Set down the listing below again, exactly as written.

*** Opening of Available data ***

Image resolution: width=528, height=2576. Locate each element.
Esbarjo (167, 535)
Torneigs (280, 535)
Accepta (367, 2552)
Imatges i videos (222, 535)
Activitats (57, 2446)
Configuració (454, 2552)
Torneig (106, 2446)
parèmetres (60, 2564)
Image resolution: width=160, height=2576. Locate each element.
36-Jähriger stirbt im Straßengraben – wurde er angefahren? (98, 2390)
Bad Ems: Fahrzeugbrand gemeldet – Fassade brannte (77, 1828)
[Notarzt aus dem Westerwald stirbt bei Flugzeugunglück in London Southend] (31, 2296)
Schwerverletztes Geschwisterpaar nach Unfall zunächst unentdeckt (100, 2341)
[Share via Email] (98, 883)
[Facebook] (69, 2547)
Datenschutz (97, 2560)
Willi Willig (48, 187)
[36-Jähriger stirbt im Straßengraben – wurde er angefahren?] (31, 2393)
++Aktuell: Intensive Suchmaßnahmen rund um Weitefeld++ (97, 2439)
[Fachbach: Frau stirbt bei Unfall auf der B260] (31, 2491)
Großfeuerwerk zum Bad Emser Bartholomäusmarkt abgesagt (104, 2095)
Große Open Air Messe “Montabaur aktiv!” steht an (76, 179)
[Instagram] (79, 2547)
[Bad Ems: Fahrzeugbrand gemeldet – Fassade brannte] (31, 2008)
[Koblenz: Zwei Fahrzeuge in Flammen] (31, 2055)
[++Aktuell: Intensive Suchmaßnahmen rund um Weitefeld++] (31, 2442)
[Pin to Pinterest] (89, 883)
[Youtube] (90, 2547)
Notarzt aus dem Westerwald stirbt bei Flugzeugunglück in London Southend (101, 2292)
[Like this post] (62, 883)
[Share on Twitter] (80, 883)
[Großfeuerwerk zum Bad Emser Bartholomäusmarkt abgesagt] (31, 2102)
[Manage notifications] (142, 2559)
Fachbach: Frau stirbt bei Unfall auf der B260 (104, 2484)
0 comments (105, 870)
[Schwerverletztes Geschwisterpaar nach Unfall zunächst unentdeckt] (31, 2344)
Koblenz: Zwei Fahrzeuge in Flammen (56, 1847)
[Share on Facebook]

*** Close of Available data ***

[Solution to the problem]
Image resolution: width=528, height=2576. Locate each element.
Esbarjo (167, 535)
Torneigs (280, 535)
Accepta (367, 2552)
Imatges i videos (222, 535)
Activitats (57, 2446)
Configuració (454, 2552)
Torneig (106, 2446)
parèmetres (60, 2564)
Image resolution: width=160, height=2576. Locate each element.
36-Jähriger stirbt im Straßengraben – wurde er angefahren? (98, 2390)
Bad Ems: Fahrzeugbrand gemeldet – Fassade brannte (77, 1828)
[Notarzt aus dem Westerwald stirbt bei Flugzeugunglück in London Southend] (31, 2296)
Schwerverletztes Geschwisterpaar nach Unfall zunächst unentdeckt (100, 2341)
[Share via Email] (98, 883)
[Facebook] (69, 2547)
Datenschutz (97, 2560)
Willi Willig (48, 187)
[36-Jähriger stirbt im Straßengraben – wurde er angefahren?] (31, 2393)
++Aktuell: Intensive Suchmaßnahmen rund um Weitefeld++ (97, 2439)
[Fachbach: Frau stirbt bei Unfall auf der B260] (31, 2491)
Großfeuerwerk zum Bad Emser Bartholomäusmarkt abgesagt (104, 2095)
Große Open Air Messe “Montabaur aktiv!” steht an (76, 179)
[Instagram] (79, 2547)
[Bad Ems: Fahrzeugbrand gemeldet – Fassade brannte] (31, 2008)
[Koblenz: Zwei Fahrzeuge in Flammen] (31, 2055)
[++Aktuell: Intensive Suchmaßnahmen rund um Weitefeld++] (31, 2442)
[Pin to Pinterest] (89, 883)
[Youtube] (90, 2547)
Notarzt aus dem Westerwald stirbt bei Flugzeugunglück in London Southend (101, 2292)
[Like this post] (62, 883)
[Share on Twitter] (80, 883)
[Großfeuerwerk zum Bad Emser Bartholomäusmarkt abgesagt] (31, 2102)
[Manage notifications] (142, 2559)
Fachbach: Frau stirbt bei Unfall auf der B260 (104, 2484)
0 comments (105, 870)
[Schwerverletztes Geschwisterpaar nach Unfall zunächst unentdeckt] (31, 2344)
Koblenz: Zwei Fahrzeuge in Flammen (56, 1847)
[Share on Facebook]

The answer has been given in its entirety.